# Listed entries:

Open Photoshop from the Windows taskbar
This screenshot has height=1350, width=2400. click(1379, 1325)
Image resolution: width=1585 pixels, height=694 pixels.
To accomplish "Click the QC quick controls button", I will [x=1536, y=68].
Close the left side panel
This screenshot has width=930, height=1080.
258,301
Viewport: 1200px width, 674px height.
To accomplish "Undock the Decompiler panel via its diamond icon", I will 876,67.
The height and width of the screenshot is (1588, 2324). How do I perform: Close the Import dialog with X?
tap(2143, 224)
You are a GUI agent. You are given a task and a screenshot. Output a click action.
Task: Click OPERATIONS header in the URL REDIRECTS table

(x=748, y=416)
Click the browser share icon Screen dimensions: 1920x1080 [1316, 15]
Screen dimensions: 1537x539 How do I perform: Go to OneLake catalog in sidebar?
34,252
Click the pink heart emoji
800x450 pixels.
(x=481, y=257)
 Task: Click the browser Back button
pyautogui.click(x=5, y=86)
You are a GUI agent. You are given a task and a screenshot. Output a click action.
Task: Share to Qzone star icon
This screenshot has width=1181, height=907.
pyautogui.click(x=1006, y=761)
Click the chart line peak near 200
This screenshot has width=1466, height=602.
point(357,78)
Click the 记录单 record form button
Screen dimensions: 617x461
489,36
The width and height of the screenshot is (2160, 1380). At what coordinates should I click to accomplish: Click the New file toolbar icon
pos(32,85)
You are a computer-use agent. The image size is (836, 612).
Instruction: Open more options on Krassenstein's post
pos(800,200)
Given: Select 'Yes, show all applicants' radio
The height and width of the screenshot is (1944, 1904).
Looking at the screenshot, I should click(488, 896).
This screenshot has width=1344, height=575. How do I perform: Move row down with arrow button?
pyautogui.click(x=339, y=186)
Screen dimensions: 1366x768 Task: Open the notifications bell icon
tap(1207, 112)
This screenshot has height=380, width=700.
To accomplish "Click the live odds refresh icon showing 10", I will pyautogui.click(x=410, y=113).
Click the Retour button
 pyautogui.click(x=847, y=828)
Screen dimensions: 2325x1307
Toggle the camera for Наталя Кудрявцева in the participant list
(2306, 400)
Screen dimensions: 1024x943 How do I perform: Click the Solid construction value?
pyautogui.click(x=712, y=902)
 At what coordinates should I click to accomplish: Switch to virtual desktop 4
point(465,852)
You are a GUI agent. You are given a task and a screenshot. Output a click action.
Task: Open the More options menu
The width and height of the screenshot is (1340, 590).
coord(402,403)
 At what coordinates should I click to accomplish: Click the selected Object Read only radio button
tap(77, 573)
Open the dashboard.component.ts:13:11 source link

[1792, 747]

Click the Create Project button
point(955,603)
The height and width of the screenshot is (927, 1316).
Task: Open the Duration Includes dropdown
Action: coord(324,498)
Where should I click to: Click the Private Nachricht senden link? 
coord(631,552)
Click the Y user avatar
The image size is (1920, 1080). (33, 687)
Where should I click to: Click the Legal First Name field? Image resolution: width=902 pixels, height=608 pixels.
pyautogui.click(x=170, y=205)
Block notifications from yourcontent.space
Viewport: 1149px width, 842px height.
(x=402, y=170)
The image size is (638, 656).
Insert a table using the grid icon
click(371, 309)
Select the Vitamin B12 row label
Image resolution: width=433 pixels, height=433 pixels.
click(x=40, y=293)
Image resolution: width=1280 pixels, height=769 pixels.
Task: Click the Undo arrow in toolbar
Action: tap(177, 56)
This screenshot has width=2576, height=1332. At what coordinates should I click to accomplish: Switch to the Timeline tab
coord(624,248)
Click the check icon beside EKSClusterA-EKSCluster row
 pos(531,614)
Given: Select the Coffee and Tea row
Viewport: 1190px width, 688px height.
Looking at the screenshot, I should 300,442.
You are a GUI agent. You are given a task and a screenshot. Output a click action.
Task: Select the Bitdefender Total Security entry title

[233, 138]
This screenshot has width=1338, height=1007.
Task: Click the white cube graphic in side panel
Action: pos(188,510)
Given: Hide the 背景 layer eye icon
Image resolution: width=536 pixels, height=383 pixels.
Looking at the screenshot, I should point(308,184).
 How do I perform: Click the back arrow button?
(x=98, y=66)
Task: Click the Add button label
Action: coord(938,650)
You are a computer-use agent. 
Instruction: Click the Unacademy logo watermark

# Exercise description:
Can you put every line of the items above into a numbered list, leaving out the blank lines?

# Written answer:
1. Open Photoshop from the Windows taskbar
2. This screenshot has height=1350, width=2400. click(1379, 1325)
3. Image resolution: width=1585 pixels, height=694 pixels.
4. To accomplish "Click the QC quick controls button", I will [x=1536, y=68].
5. Close the left side panel
6. This screenshot has width=930, height=1080.
7. 258,301
8. Viewport: 1200px width, 674px height.
9. To accomplish "Undock the Decompiler panel via its diamond icon", I will 876,67.
10. The height and width of the screenshot is (1588, 2324). How do I perform: Close the Import dialog with X?
11. tap(2143, 224)
12. You are a GUI agent. You are given a task and a screenshot. Output a click action.
13. Task: Click OPERATIONS header in the URL REDIRECTS table
14. (x=748, y=416)
15. Click the browser share icon Screen dimensions: 1920x1080 [1316, 15]
16. Screen dimensions: 1537x539 How do I perform: Go to OneLake catalog in sidebar?
17. 34,252
18. Click the pink heart emoji
19. 800x450 pixels.
20. (x=481, y=257)
21.  Task: Click the browser Back button
22. pyautogui.click(x=5, y=86)
23. You are a GUI agent. You are given a task and a screenshot. Output a click action.
24. Task: Share to Qzone star icon
25. This screenshot has width=1181, height=907.
26. pyautogui.click(x=1006, y=761)
27. Click the chart line peak near 200
28. This screenshot has width=1466, height=602.
29. point(357,78)
30. Click the 记录单 record form button
31. Screen dimensions: 617x461
32. 489,36
33. The width and height of the screenshot is (2160, 1380). At what coordinates should I click to accomplish: Click the New file toolbar icon
34. pos(32,85)
35. You are a computer-use agent. The image size is (836, 612).
36. Instruction: Open more options on Krassenstein's post
37. pos(800,200)
38. Given: Select 'Yes, show all applicants' radio
39. The height and width of the screenshot is (1944, 1904).
40. Looking at the screenshot, I should click(488, 896).
41. This screenshot has width=1344, height=575. How do I perform: Move row down with arrow button?
42. pyautogui.click(x=339, y=186)
43. Screen dimensions: 1366x768 Task: Open the notifications bell icon
44. tap(1207, 112)
45. This screenshot has height=380, width=700.
46. To accomplish "Click the live odds refresh icon showing 10", I will pyautogui.click(x=410, y=113).
47. Click the Retour button
48.  pyautogui.click(x=847, y=828)
49. Screen dimensions: 2325x1307
50. Toggle the camera for Наталя Кудрявцева in the participant list
51. (2306, 400)
52. Screen dimensions: 1024x943 How do I perform: Click the Solid construction value?
53. pyautogui.click(x=712, y=902)
54.  At what coordinates should I click to accomplish: Switch to virtual desktop 4
55. point(465,852)
56. You are a GUI agent. You are given a task and a screenshot. Output a click action.
57. Task: Open the More options menu
58. The width and height of the screenshot is (1340, 590).
59. coord(402,403)
60.  At what coordinates should I click to accomplish: Click the selected Object Read only radio button
61. tap(77, 573)
62. Open the dashboard.component.ts:13:11 source link
63. [1792, 747]
64. Click the Create Project button
65. point(955,603)
66. The height and width of the screenshot is (927, 1316).
67. Task: Open the Duration Includes dropdown
68. Action: coord(324,498)
69. Where should I click to: Click the Private Nachricht senden link? 
70. coord(631,552)
71. Click the Y user avatar
72. The image size is (1920, 1080). (33, 687)
73. Where should I click to: Click the Legal First Name field? Image resolution: width=902 pixels, height=608 pixels.
74. pyautogui.click(x=170, y=205)
75. Block notifications from yourcontent.space
76. Viewport: 1149px width, 842px height.
77. (x=402, y=170)
78. The image size is (638, 656).
79. Insert a table using the grid icon
80. click(371, 309)
81. Select the Vitamin B12 row label
82. Image resolution: width=433 pixels, height=433 pixels.
83. click(x=40, y=293)
84. Image resolution: width=1280 pixels, height=769 pixels.
85. Task: Click the Undo arrow in toolbar
86. Action: tap(177, 56)
87. This screenshot has width=2576, height=1332. At what coordinates should I click to accomplish: Switch to the Timeline tab
88. coord(624,248)
89. Click the check icon beside EKSClusterA-EKSCluster row
90.  pos(531,614)
91. Given: Select the Coffee and Tea row
92. Viewport: 1190px width, 688px height.
93. Looking at the screenshot, I should 300,442.
94. You are a GUI agent. You are given a task and a screenshot. Output a click action.
95. Task: Select the Bitdefender Total Security entry title
96. [233, 138]
97. This screenshot has width=1338, height=1007.
98. Task: Click the white cube graphic in side panel
99. Action: pos(188,510)
100. Given: Hide the 背景 layer eye icon
101. Image resolution: width=536 pixels, height=383 pixels.
102. Looking at the screenshot, I should point(308,184).
103.  How do I perform: Click the back arrow button?
104. (x=98, y=66)
105. Task: Click the Add button label
106. Action: coord(938,650)
107. You are a computer-use agent. 
108. Instruction: Click the Unacademy logo watermark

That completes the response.